Once collected the carbon dioxide is passed OPS, specifically to the Carbon Dioxide Reduction Assembly (CReA) for processing. The CReA uses a Sabatier reaction to convert carbon dioxide and hydrogen into methane and water. The water is sent on to the final step of this process, the Oxygen Generation Assembly (OGA). The OGA uses electrolysis to break the water into hydrogen and oxygen gas. The oxygen is fed back into the cabin atmosphere, while the hydrogen is sent back into the CReA to support the Sabatier reaction.
The additional hydrogen required to maintain the CReA is recovered from its methane exhaust. Excess oxygen in the system, introduced from the food solids and recovered via the OGA, is reacted with the methane exhaust to produce carbon dioxide and water. The water is sent to the OGA for electrolysis, while the carbon dioxide and remaining methane are vented from the habitat. A small amount of hydrogen gas is included in the system outfitting to initiate this process.
For torpor-enabled habitats, the required crew support systems and body interfaces are identified in the Figure below. When thetorpor is utilized, the maximum duration is nominally 14 days. The crew schedule, generated by the Bio-Simulator tool, is set such that there is always at least one active crew member. This yields active periods between cycles of 2-3 days, depending on the total number of crew members
Torpor Pod and Crew System Implementation
The habitat is designed to fit within the 8.4 meter diameter shroud for Space Launch System (SLS) which corresponds to a 7.5 meter diameter usable envelope that limits the habitat diameter to less than 7.5 meters when stowed. This diameter maintains flexibility to use the 8.4 or 10 meter diameter SLS shrouds. The habitat length limit is set by the 8.4 meter diameter shroud usable envelope when co-manifested with a hybrid propulsive stage (HPS) for LDRO insertion. The transit habitat is launched with the HPS, with the habitat on the top of the propulsion stage. These launch vehicles are packaged with adaptors such that neither payload carries the loads of the other.
The habitat structure is sized to provide sufficient load bearing interfaces for integration with propulsion stages or other elements above or below the habitat in the launch-vehicle stack. A factor of safety of 2.0 on ultimate loads was selected to comply with JSC 65828 "Structural Design Requirements and Factors of Safety for Spaceflight Hardware".

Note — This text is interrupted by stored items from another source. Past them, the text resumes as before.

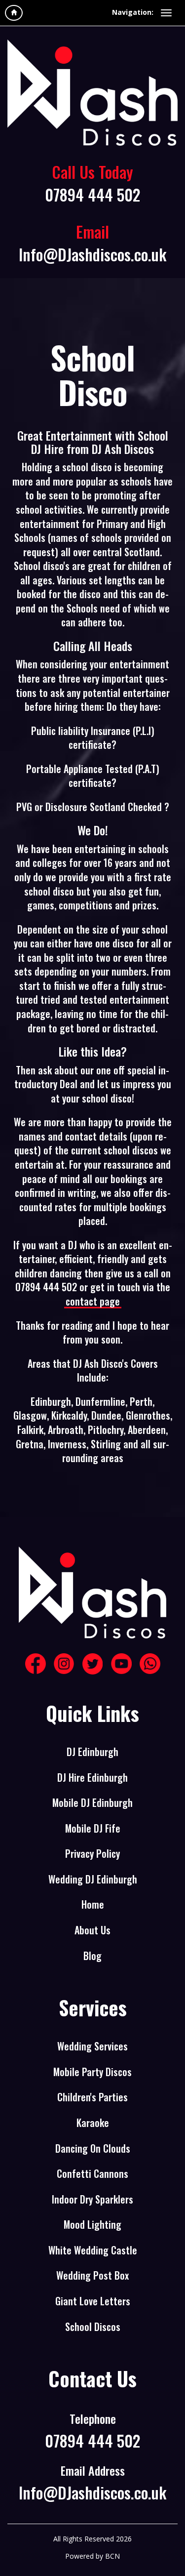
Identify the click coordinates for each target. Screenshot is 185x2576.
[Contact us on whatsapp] (150, 1663)
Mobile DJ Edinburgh (92, 1803)
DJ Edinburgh (92, 1752)
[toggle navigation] (166, 12)
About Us (92, 1930)
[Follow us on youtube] (121, 1663)
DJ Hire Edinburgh (92, 1777)
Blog (92, 1956)
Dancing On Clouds (92, 2148)
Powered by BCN (92, 2556)
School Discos (92, 2327)
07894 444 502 (92, 194)
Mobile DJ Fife (92, 1828)
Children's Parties (92, 2097)
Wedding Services (92, 2046)
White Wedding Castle (92, 2250)
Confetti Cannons (92, 2174)
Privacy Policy (92, 1853)
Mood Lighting (92, 2224)
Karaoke (92, 2123)
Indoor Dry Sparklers (92, 2199)
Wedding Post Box (92, 2275)
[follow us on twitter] (92, 1663)
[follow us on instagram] (64, 1663)
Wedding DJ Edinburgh (92, 1879)
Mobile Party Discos (92, 2072)
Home (92, 1904)
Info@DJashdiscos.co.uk (92, 254)
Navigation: (132, 12)
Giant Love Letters (92, 2301)
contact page (93, 1301)
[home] (14, 13)
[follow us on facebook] (35, 1663)
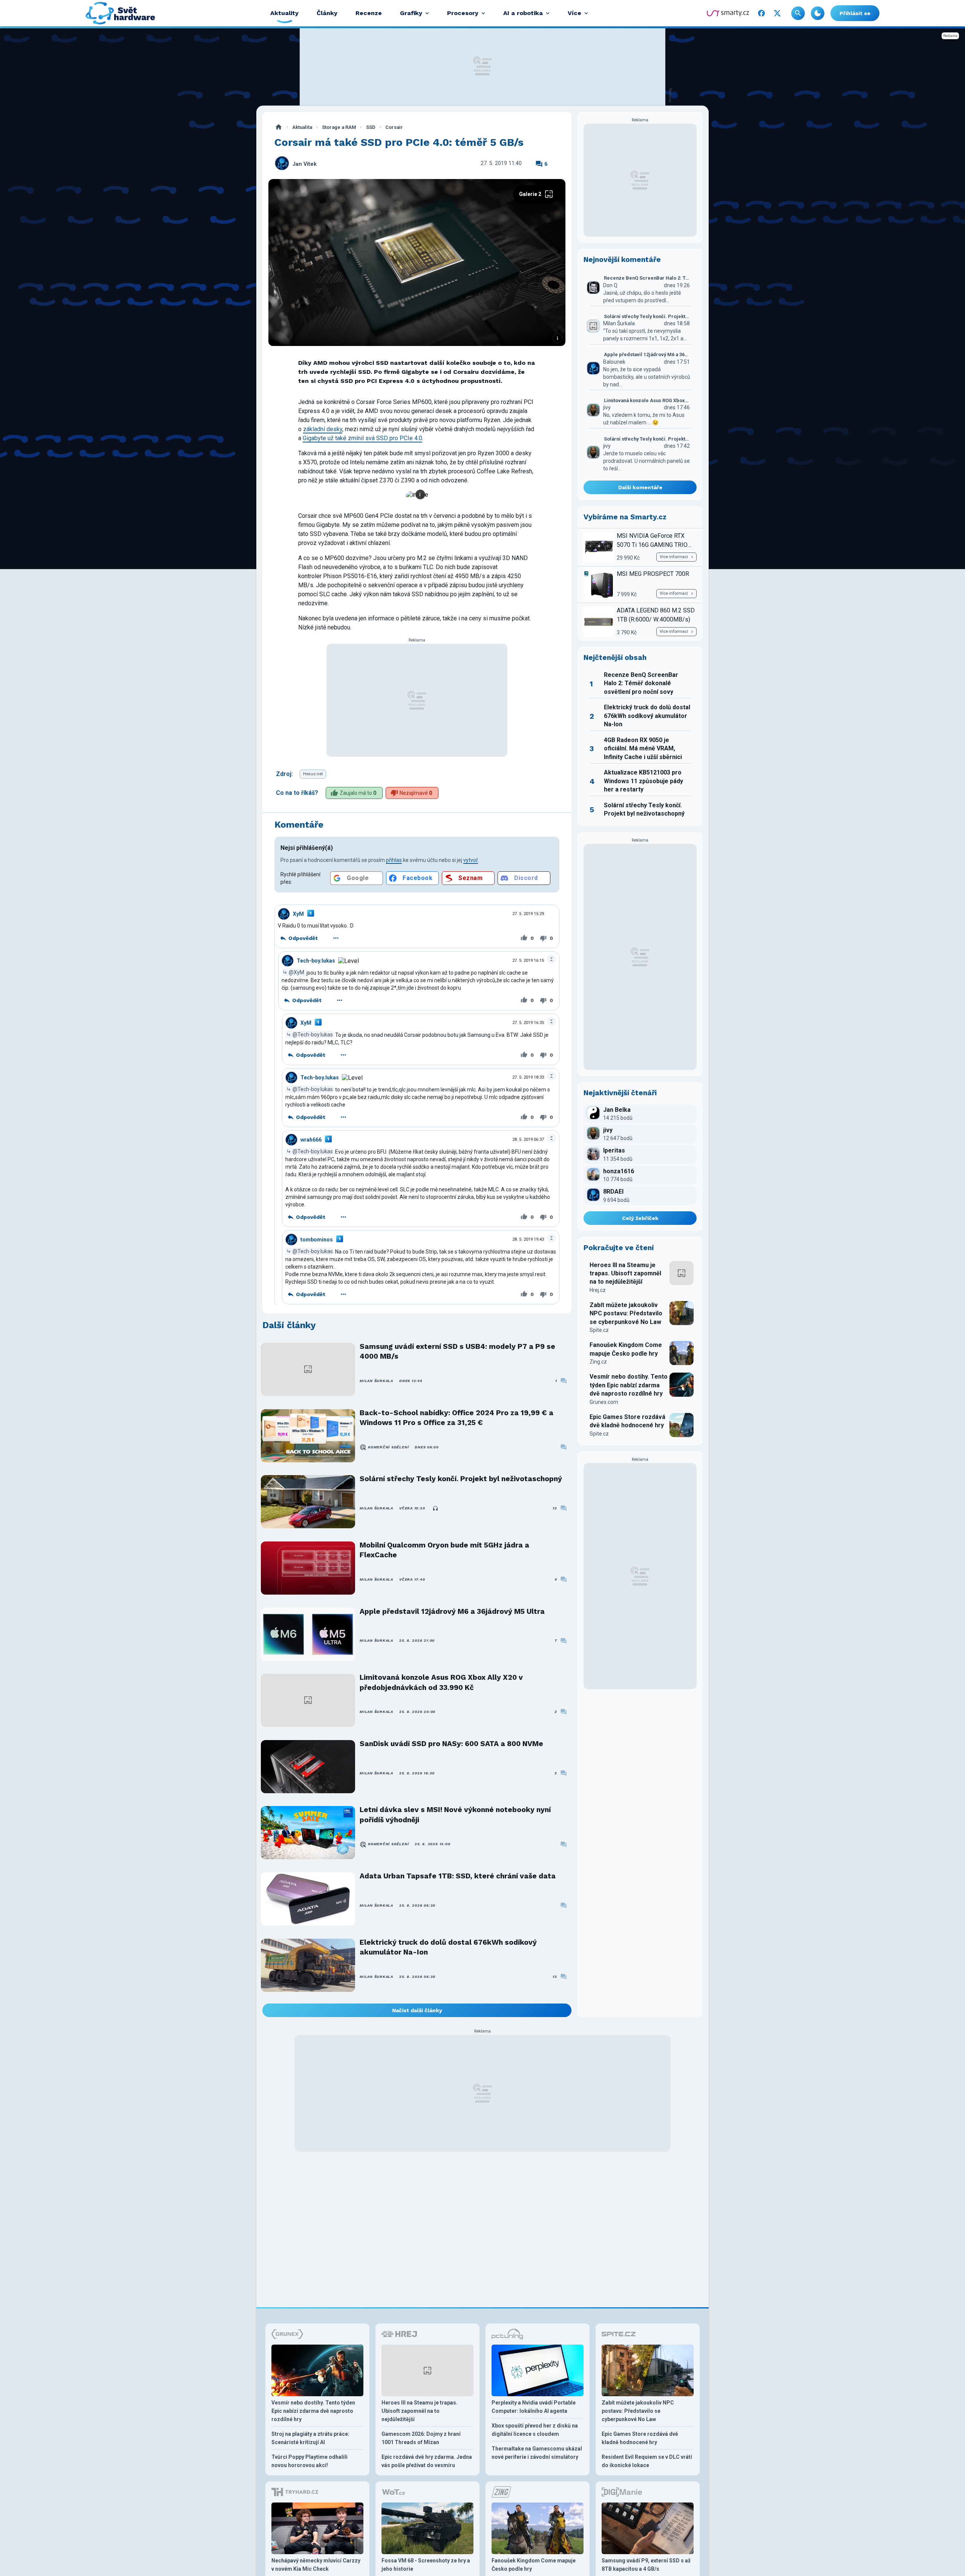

The habitat provides 3 docking mechanisms with hatches, which is driven by aggregation operations requiring
simultaneous docking with the Gateway habitat, logistics delivery modules, and Orion crew vehicle.
Micrometeoroid Orbital Debris (MMOD) protection is sized to be sufficient for the 15-year lifetime in a deep space
environment. The transit habitat does not carry dedicated GCR and SPE protection beyond that provided by the habitat structure, internal subsystems, and consumables. Internal layout of consumables is therefore driven by the desire to maximize passive GCR and SPE protection.
The habitat does not contain any power generation systems. Instead, it receives power generation located on the propulsive element(s) of the combined transfer vehicle stack. The habitat does include internal power management and distribution systems and batteries to provide 72-hours of power in emergency scenarios.
The habitat internal atmosphere is a 101.3 kPa (14.7 psia), with 21% O2 nominal atmosphere. The habitat contains a
fully closed-loop water recycling and oxygen generation life support systems, with a 30-day open-loop consumable backup for water, oxygen generation, and carbon dioxide removal. The habitat also carries logistics, spares, andmaintenance for the full crew during the entire 1100-day mission duration
NASA Reference EMC Habitat Design
For a crew of four, the habitat provides 25 m3 of habitable volume per person.
The habitat is divided into two levels. The lower level serves as the crew living area and workspace. The upper level houses consumables and spares, as well as crew sleeping quarters. Life support subsystems are housed in the deck beneath the lower level.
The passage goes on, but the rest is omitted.